そんな中で、フラン先生は言葉をつづけた。
「消失、という点ではディープワンでも同じ現象が起きる」
「あ、そう言えば私たちが倒したディープワンも、その残骸などは残ってなかったですね……」
スズメの言葉にフラン先生はうなずく。
「ディープワンの場合は単純な蒸発にも似た現象が起きる、というのは記録にもあった。しかし、ロメニアの二騎に起こったような現象は記録にはなかった。少し、ここに注目してくれ」
そう言いながら、今度は“その現象”が起きた時の装騎シュラークのモニターの状態が表示される。
「コードD1――――これは、ディープワンを意味する識別コード……か」
「ああ。あの現象が起こった一瞬、2騎の識別コードがディープワンと同じ波長へと変化したんだ」
「つまり――どういうことだ?」
「知らん。そこは国のほうに報告して調査を頼むつもりだ。とりあえず、今回は今起きた事実としての情報の開示と共用ということで報告した」
フラン先生はそう告げると、IDパッドの映像を消し、しまった。
「もしかして、あの2騎が異常な強さを持っていたのも、あの青っぽいナンカの影響――――とかだったりすんのかな……?」
「そうかも知らんし、そうじゃないかも知らん。ワタシ個人的な意見としては、全て関係がある、と思うがな」
「全て、ですか――――?」
ポツリとソレイユが呟いた言葉にフラン先生がそう返した。
「うむ、ロメニア二騎の異常な性能、2騎の中から出てきた青黒いナニカ、そして、ディープワンの存在――――どう関係あるかは知らん。これからはああ言うイレギュラーな装騎が増える可能性も拭えないしな――――とりあえず、今は学園に帰還だ」
「諒解!」
それから、ノートレス騎使団長のチームと別れ、ステラソフィアへと足を進めることになった。
「ここからだと、装騎でミュンヘンまで戻って、そこからマスドライヴァーで帰るのが最短ルート、だな」
「うげぇー、やっぱりアレに乗らないといけないンですかァ!!」
「私は好きですけどねー。なんかアトラクションみたいで楽しいです!」
「まぁ、スズメちゃんはよく跳ねるしああいうの平気そうだよね……」
“ちょっとした”非日常から、また日常へと戻っていく彼女達。
明日からまた変わらぬ生活が待っているのだろう。
彼女たちはまだ知らない。
この世界に響き渡る、軋みが段々と大きくなっていっていることに。
オマケ
ステラソフィア・キャラクター名鑑
元ステラソフィア生:チーム・サザンクロス出身
ステラソフィア女学園機甲科講師
名前:Tulip Vlaanderen
読み:チューリップ・フランデレン
生年月日:聖歴138年9月11日
年齢:29歳(4月1日現在)
出身地:マルクト国神都カナン
身長:167
体重:65kg
使用装騎:PS-M-Z2S:Schlag(ベース騎PS-M-Z2:Zabaniya)
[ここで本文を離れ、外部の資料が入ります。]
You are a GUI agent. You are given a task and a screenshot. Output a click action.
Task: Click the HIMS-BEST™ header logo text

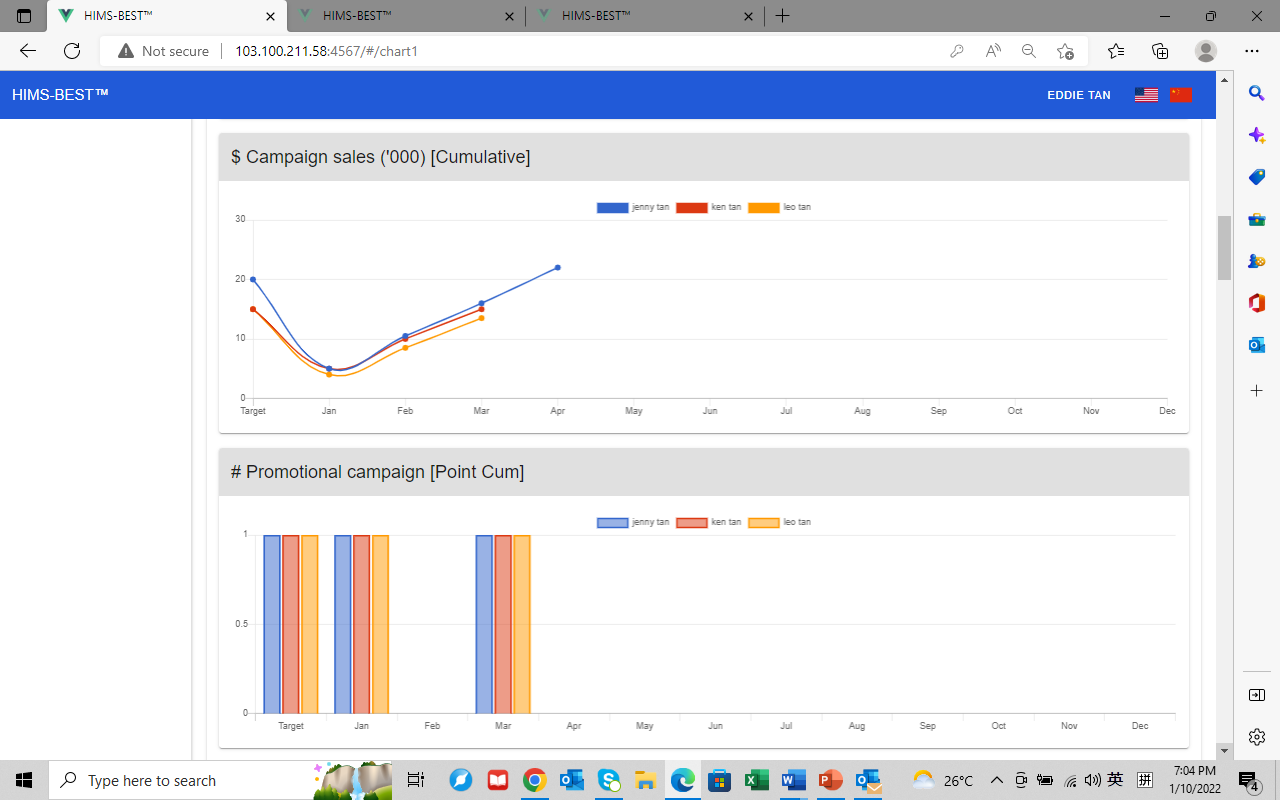60,95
好みの武器:14mmマジックリボルバー・フラーメブリット・ロングバレルタイプ
ポジション:コマンダー
ステラソフィア高等部機甲科の第十一期生で、ステラソフィア実地訓練に於ける、監督講師。
クールでがさつでやや近寄りがたい所があるが、甘いものに目が無いと言う一面もある。
スズメちゃんの師匠であるプラモ屋のお姉さん、ブリュンヒルド・レミュールの親友であり、ニーベルング・レイニとも同期。
趣味は装騎の整備と手入れ。
個人的な声のイメージは井上喜久子さん。